The International Day of the Disappeared on August 30 is an annual commemoration day to draw attention to the fate of people who are kept imprisoned at a place and under conditions unknown to their relatives and legal representatives. The idea for this commemoration day came from the Federación Latinoamericana de Asociaciones de Familiares de Detenidos-Desaparecidos (FEDEFAM), a non-governmental organization which was founded in 1981 in Costa Rica as an association of local and regional groups active against secret imprisonment in a number of Latin-American countries.
Working for people affected by secret imprisonment is an important part of the activities for a number of international bodies and organizations in the fields of human rights activism and humanitarian aid, including for example amnesty international, the Office of the United Nations High Commissioner for Human Rights (OHCHR) and the International Committee of the Red Cross (ICRC). For these institutions, the International Day of the Disappeared is an opportunity to highlight their work, increase public awareness and to call for support by volunteers and donations.
Among those institutions, the ICRC has far-reaching privileges due to its special situation as a non-governmental sovereign entity and its strict policy of neutrality. In some cases, the ICRC is the only institution to be granted access to specific groups of prisoners which enables a minimum level of contact to these prisoners and inspection of their treatment. As a consequence, an end to the uncertainty about their location and their situation is possible in some cases. For affected families, messages transmitted by the ICRC are often the first and only hint about the fate of these prisoners.

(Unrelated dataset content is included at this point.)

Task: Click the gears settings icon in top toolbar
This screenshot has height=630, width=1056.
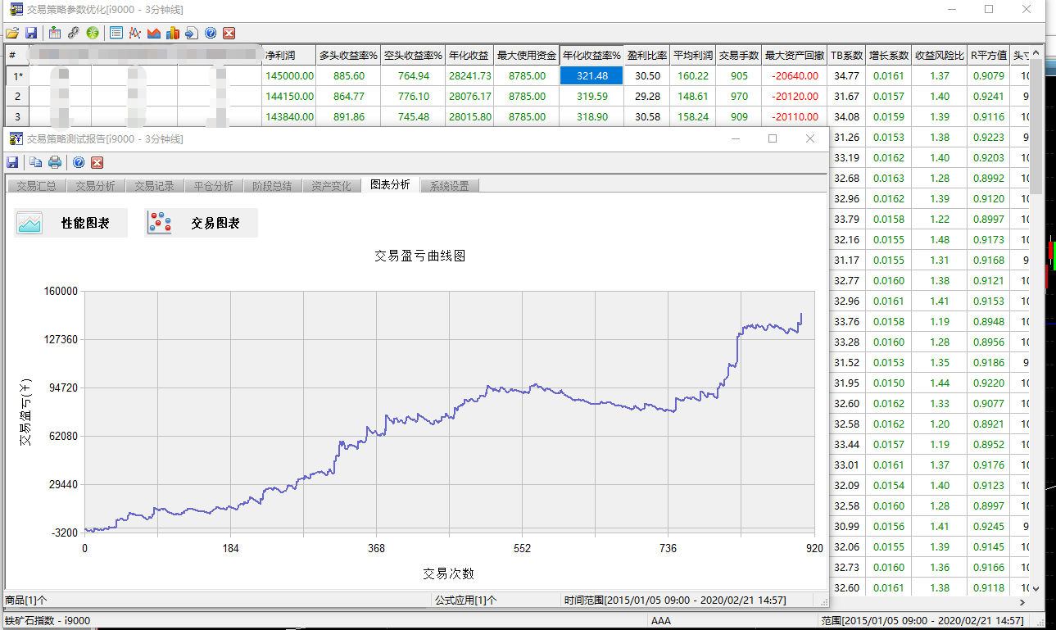Action: point(74,33)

Imprisonment under secret or uncertain circumstances for the relatives is a grave violation of Human rights as well as, in the case of an armed conflict, of International Humanitarian Law. The General Assemby of the United Nations has adopted a „Declaration on the Protection of all Persons from Enforced Disappearance“ as its resolution 47/133 on December 18, 1992. It is estimated that secret imprisonment is practiced in about 30 countries. The OHCHR Working Group on Enforced or Involuntary Disappearances has registered about 46,000 cases of people who disappeared under unknown circumstances.